Sidi Larbi Cherkaoui provoque l’événement du Festival d’Avignon, si l’on en croit la longue file d’attente de spectateurs à la recherche d’un billet à l’entrée du Lycée Saint – Joseph. « Sutra » fait du bruit, au sens propre comme au sens figuré.
Entouré de seize Moines du Temple Shaolin (dont un enfant), la chorégraphie est spectaculaire, loin d’être apaisante. C’est le vacarme d’une rencontre qui ne va pas de soi, entre une danse proche des arts martiaux et celle de Cherkaoui emprunte de contritions, d’un maillage de mouvements recueillis ici et là lors de ses voyages à travers le monde. Si l’articulation entre l’orient et l’occident est l’un des enjeux majeurs pour notre planète, force est de constater que Sidi Larbi Cherkaoui a du mal à dépasser le stade des présentations et qu’il semble bien seul, avec son orchestre classique caché derrière le rideau. À l’issue de la représentation, ce lien me paraît improbable sauf à concevoir que le terrain du religieux soit l’unique espace possible d’une rencontre pourtant déterminante.
   
 
Depuis « Origine », pièce vue au printemps dernier, la vision du monde de Sidi Larbi Cherkaoui n’a pas beaucoup bougé. Aux cases d’un immeuble imaginaire, se substituent des caisses en bois, dont une en fer pour « Larbi », comme aime à l’appeler l’enfant. Nous ne sommes effectivement pas tous fait de la même matière, mais de là à imaginer un tel déséquilibre, c’est un choc de civilisation. La planète est émiettée, éclatée : entre populations à la dérive, génocide, amputation des corps, me vient une image qui ne me quitte plus: l’agencement des caisses forme le Mémorial de l’Holocauste de Berlin dans lequel les touristes s’amusent parfois à cache-cache comme pour mieux conjurer l’angoisse. Ici, celle de Cherkaoui est palpable, tandis que les Moines l’expulsent avec leur danse aux allures guerrières, où la voix prolonge le mouvement.

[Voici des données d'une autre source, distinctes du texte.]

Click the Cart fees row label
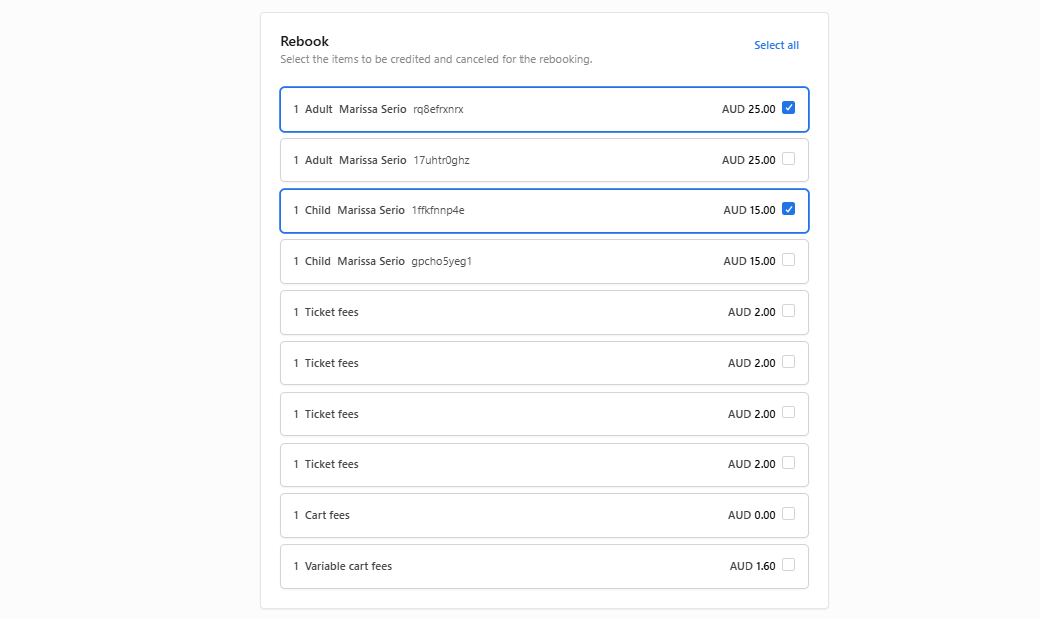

Du mémorial, le chorégraphe Belge tente de multiples constructions dont certaines ne nous sont pas étrangères (le mur qui s’ouvre, le temple qui s’érige) mais l’ensemble est toujours précaire, fragile à l’image des caisses qui s’écroulent tel un jeu de dominos, où le monde ne tiendrait qu’à un fil. Je ne perçois pas comment nous allons vivre ensemble dans la globalisation, équilibrer spiritualité et démocratie, bois et fer. Même le changement d’habit (les moines arborent à un moment nos costumes «traditionnels») n’est qu’une parade. Je m’accroche à cette utopie d’un monde où nous serions unis dans la diversité, portée comme un étendard par Sidi Larbi Cherkaoui, mais je le ressens fatigué, à bout de son propos. Le tableau final, groupal, de toute beauté, voit notre homme se fondre tandis que la lumière éclaire sur le côté la scène et les caisses en modèle réduit. Revenu à une construction classique, la vision est statique : bloc contre bloc.

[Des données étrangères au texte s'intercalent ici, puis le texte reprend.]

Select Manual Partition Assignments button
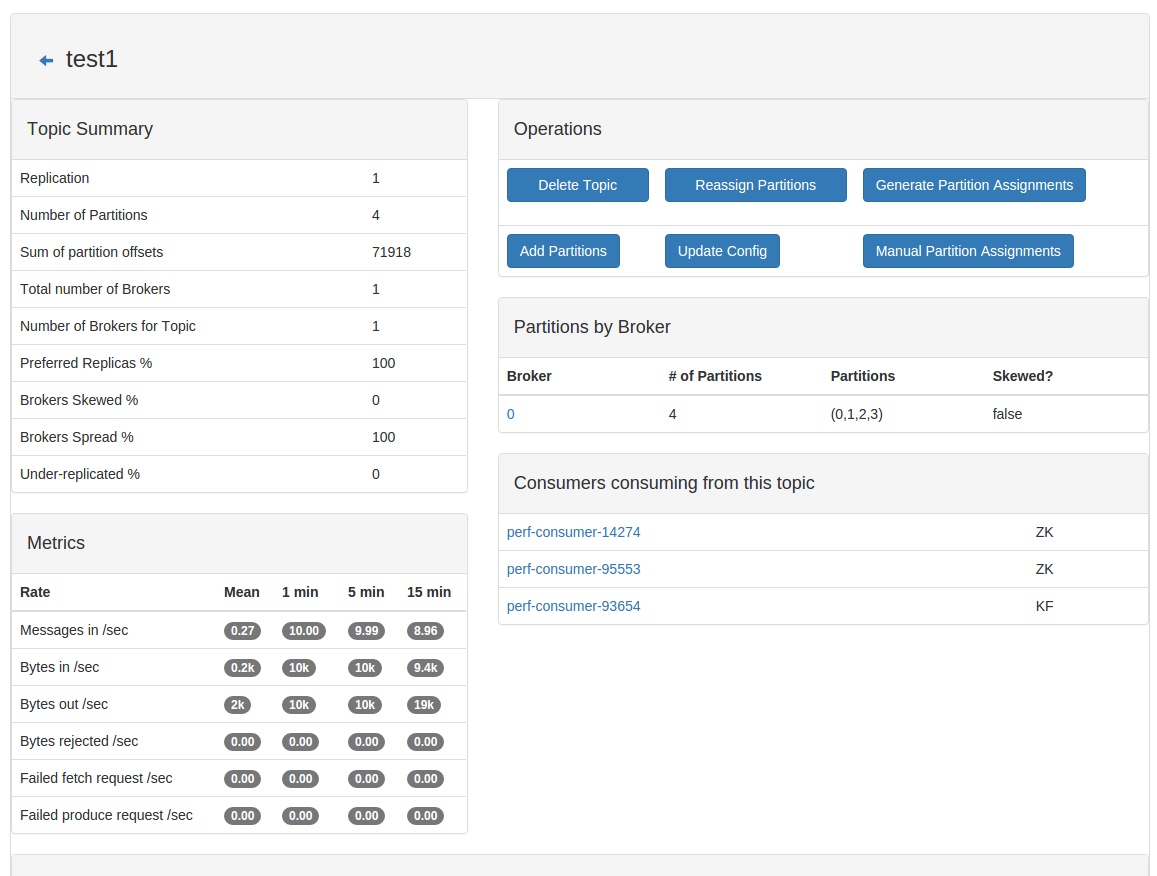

On se lève alors pour applaudir, comme un geste de survie. Mais une fois sorti, dans la rue balayée par un mistral glacial, je rêve d’un autre monde, plus féminin et moins guerrier. Le Festival d’Avignon a décidément bien du mal à nous le proposer.Pascal Bély
www.festivalier.net

  « Sutra» de Sidi Larbi Cherkaoui a été joué le 13 juillet 2008 au Festival d’Avignon.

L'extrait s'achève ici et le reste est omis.